[Start of section]

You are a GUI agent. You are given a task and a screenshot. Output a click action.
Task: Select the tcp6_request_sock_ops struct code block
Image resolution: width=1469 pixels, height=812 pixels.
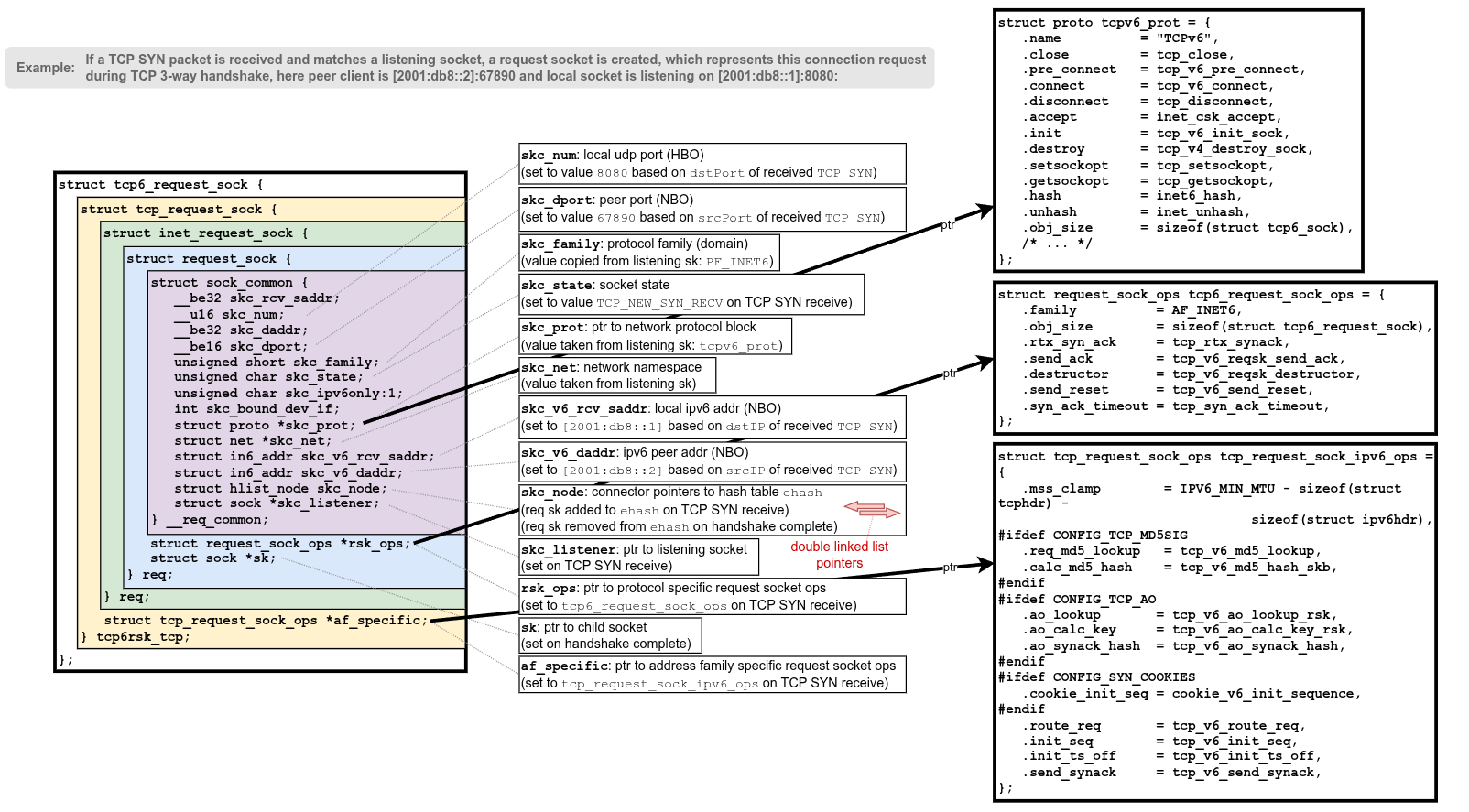(1214, 358)
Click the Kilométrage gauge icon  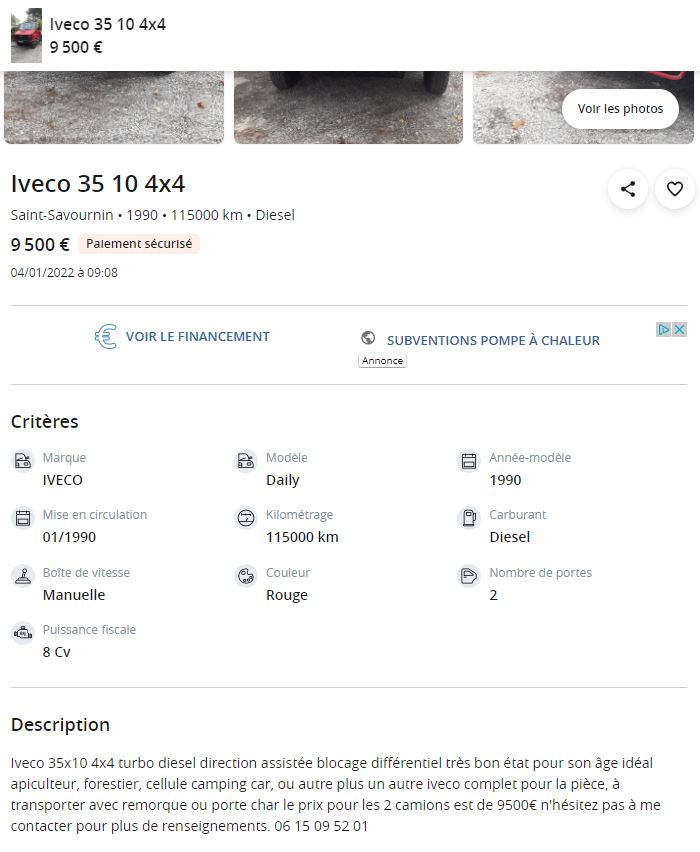[x=245, y=518]
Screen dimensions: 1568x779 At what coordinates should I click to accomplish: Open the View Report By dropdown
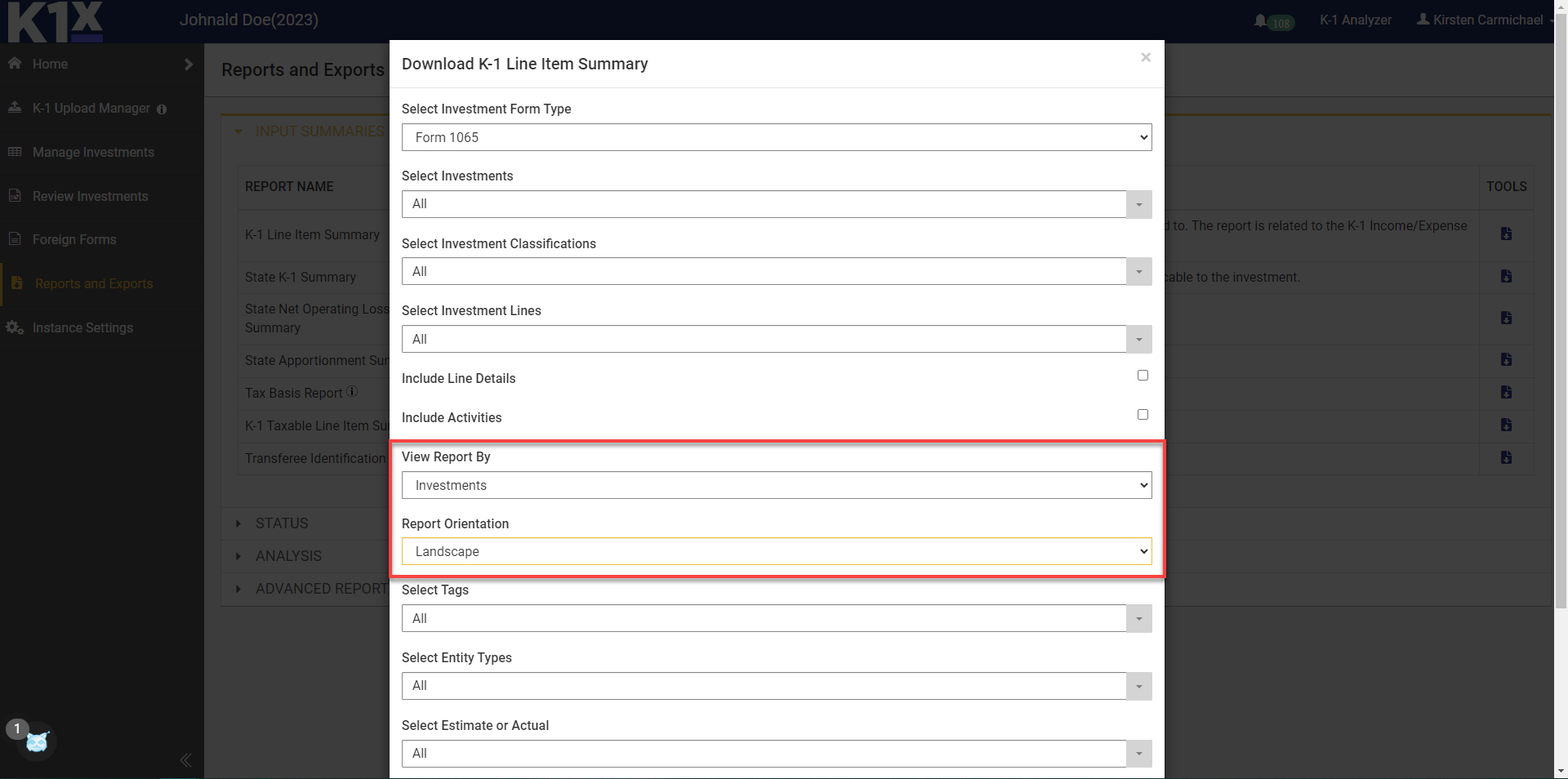click(x=776, y=485)
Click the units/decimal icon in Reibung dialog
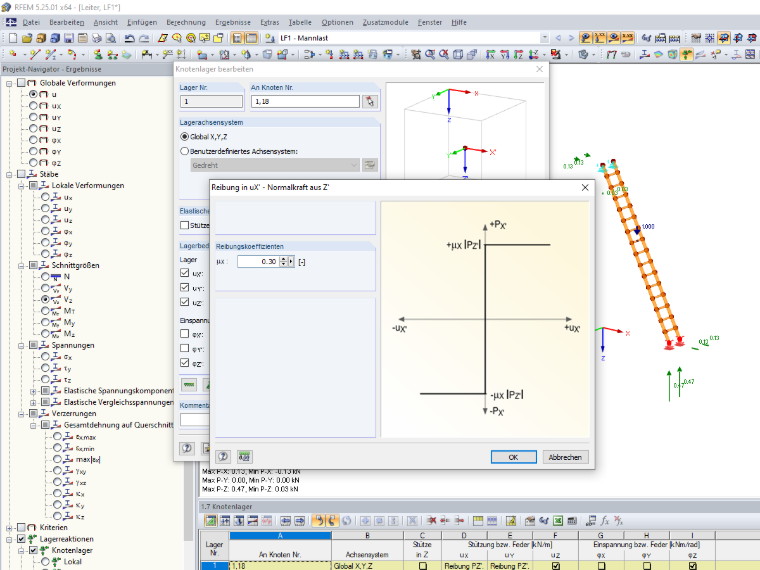 [x=245, y=457]
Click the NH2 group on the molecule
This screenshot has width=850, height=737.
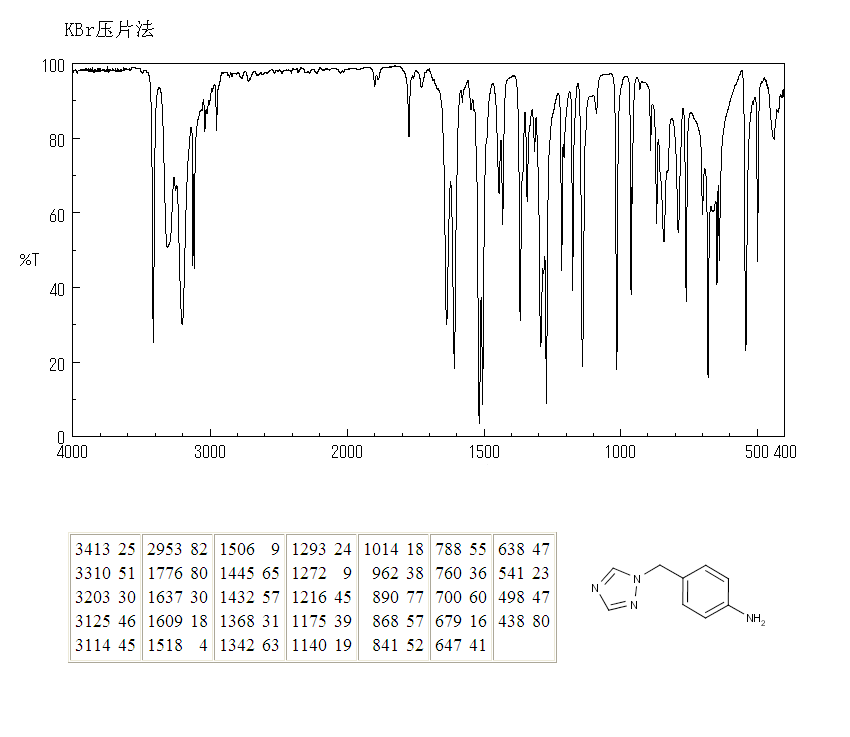click(755, 620)
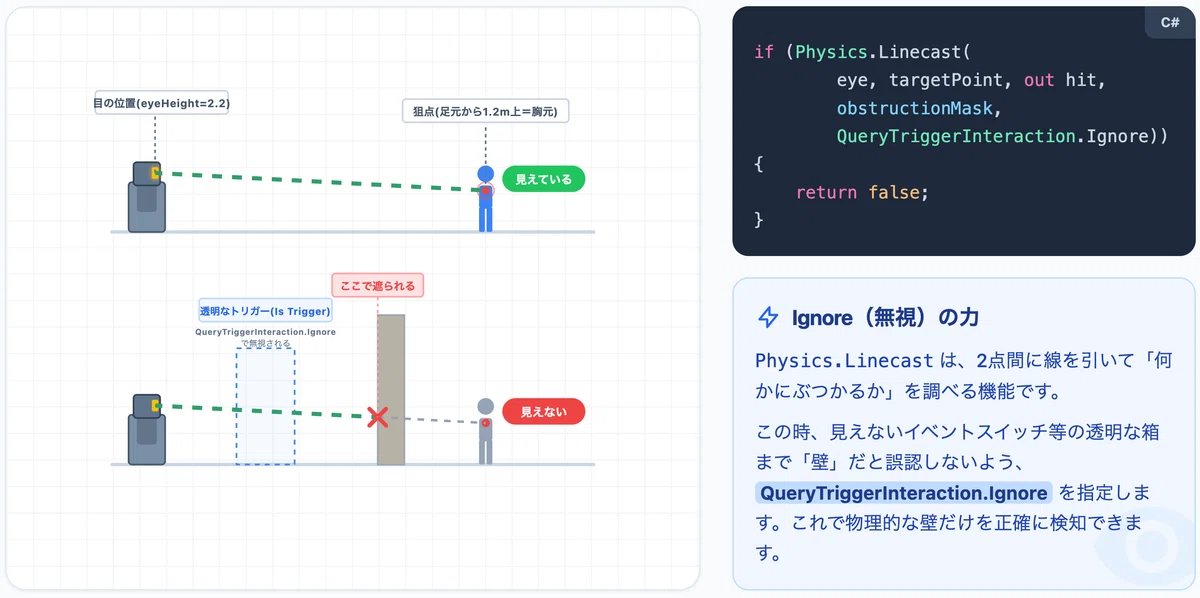Viewport: 1200px width, 598px height.
Task: Click the green 見えている badge
Action: pos(543,179)
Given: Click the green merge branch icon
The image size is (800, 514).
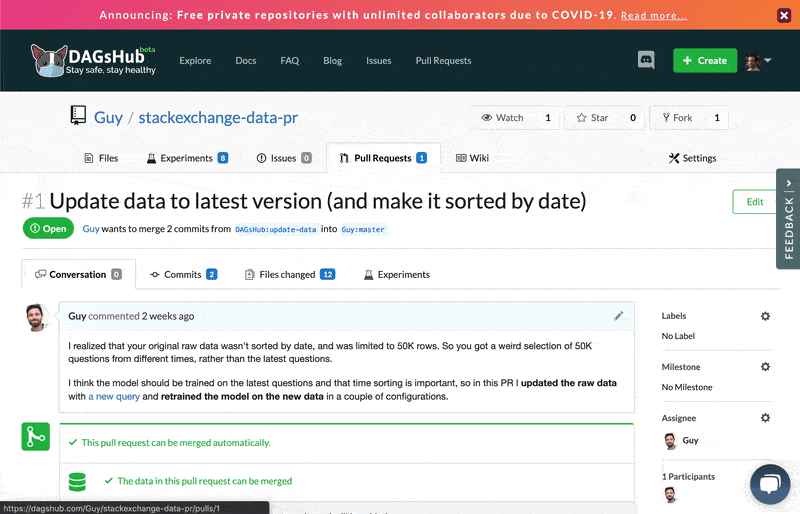Looking at the screenshot, I should [36, 436].

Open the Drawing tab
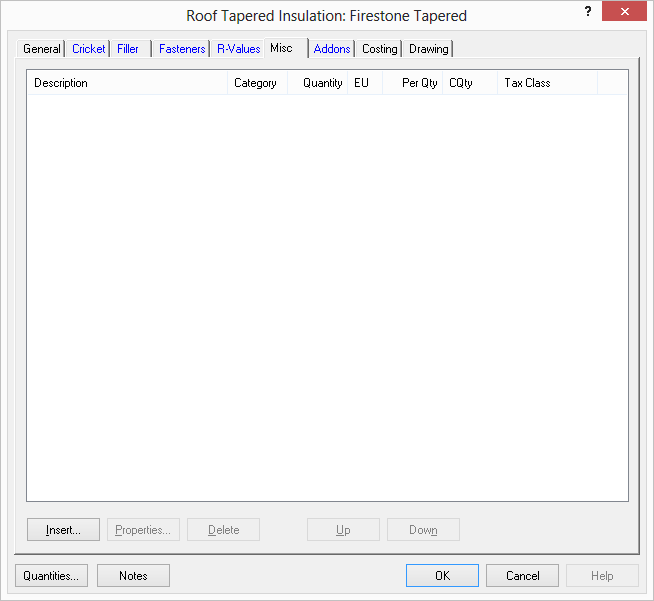tap(428, 49)
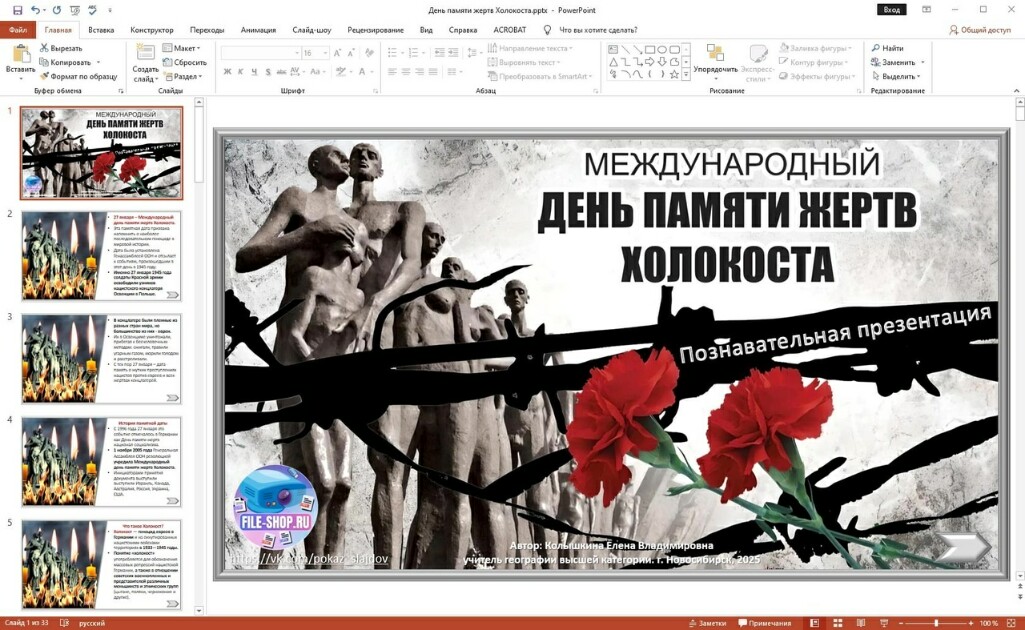Switch to Reading view in status bar
1025x630 pixels.
click(x=860, y=623)
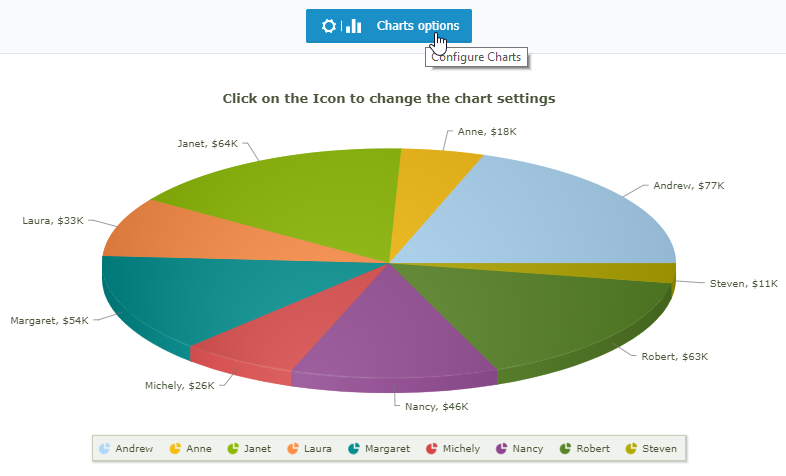This screenshot has width=786, height=476.
Task: Toggle Robert series via legend label
Action: pos(593,448)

[End of section]

▶ **Task item**
Excluding any pictures, print exactly the lines of the listing above from the line with "Click the NH2 group on the molecule" to the line with "Given: Click the green merge branch icon", both ends included.

▶ **Response below**
Click the NH2 group on the molecule
This screenshot has width=850, height=737.
click(755, 620)
Viewport: 1200px width, 598px height.
Task: Click the green 見えている badge
Action: pos(543,179)
Given: Click the green merge branch icon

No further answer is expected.